In He Sen’s early practice, a slice of life was captured through the here and now of everyday ‘things’; both the presence and absence of progress and change were portrayed in dimly lit uncertainty with shadows casting that ashen future. In contrast, in the metaphysical realm of Chinese thought, intensely contemplating the present runs the risk of obfuscating the guiding light of experience and tradition, which time and again informs the future. This philosophy towards self-reflection is conspicuously endemic in established Chinese thought: to move forward spatially is to look back temporally (inherent in the meaning of 前). He Sen indeed has translated the theme in his paintings into English as “contradictory wandering”: to pursue a ‘contradiction’ which ‘wanders’ is to practice the wisdom in looking back to move forward. Traditional iconographic motifs are often placed to exalt contemplation and introspection, as classical works often aim to reflect on human fragility as the artist contemplates the scenery or speaks to the joys of reclusion or the melancholy of longing.

This series echoes the Chinese painting genres of “landscape” and “flowers and birds,” celebrating nature’s profound influence. Human presence, often a sage or hermit, subtly exists within the vibrant natural realm. The depiction of man’s fragility contrasts the potent, aggressive nature, characterised by its sharp, vigorous features.’

He Sen’s technique in his canvases, a blend of brush and spatula strokes, is captivating. It shifts focus to material and style, highlighting brushwork and composition, momentarily downplaying scene content. Painting with layered spatula strokes adding dimension and diluted brushstrokes evoking ink effects is pivotal in his artistic journey. Using Western methods with oil to depict ink-wash and gong bi realism extended both contradiction and wandering while preserving the techniques of abstraction. Historical images also inspired composure, introspection, anger and aggression, which then filled an enlarged canvas to take measure the process of artistic exploration: a brush in a state of tranquillity or a palette knife under fatigue and exhaustion. Remarkably He Sen’s oils are sometimes applied so liberally that the form needs to be gouged out from an almost clay-like surface, and yet the signature styles of traditional ink are so recognisable in the thick impasto.

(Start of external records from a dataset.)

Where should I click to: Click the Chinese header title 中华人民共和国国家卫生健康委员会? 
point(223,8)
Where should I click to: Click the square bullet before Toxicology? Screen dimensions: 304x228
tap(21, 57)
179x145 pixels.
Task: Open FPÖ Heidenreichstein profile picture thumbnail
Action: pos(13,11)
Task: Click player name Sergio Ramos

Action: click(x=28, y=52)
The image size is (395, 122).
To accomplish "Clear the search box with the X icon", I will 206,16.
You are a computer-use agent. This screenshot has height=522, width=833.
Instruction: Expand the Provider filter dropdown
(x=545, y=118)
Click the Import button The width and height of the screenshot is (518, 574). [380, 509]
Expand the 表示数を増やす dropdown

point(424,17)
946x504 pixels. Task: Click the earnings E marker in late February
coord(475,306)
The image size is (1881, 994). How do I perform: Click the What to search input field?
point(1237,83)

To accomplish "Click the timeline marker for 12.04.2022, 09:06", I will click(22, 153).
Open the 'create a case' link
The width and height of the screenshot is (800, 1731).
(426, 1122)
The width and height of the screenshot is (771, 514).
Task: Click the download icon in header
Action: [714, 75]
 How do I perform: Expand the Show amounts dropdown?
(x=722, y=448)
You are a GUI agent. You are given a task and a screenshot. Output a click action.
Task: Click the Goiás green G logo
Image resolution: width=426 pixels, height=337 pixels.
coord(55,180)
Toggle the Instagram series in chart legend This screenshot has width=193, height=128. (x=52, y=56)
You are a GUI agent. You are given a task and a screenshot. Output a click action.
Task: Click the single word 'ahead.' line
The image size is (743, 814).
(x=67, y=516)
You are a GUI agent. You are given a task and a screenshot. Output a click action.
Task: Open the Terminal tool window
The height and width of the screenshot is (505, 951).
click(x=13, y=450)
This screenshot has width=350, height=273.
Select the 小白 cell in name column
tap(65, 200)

Here’s to say, there is no need to turn away from tradition and history as an exchange to gain self-esteem, identity and confidence. Quite from it, self-awareness is the last thing you want to abandon. In this context, to dwell on China’s cultural lineage is to recognise it has been scarred but remains nevertheless completely alive. Such a conclusion builds thrust and desire for self-re-invention and a renewed engagement with China’s here and now.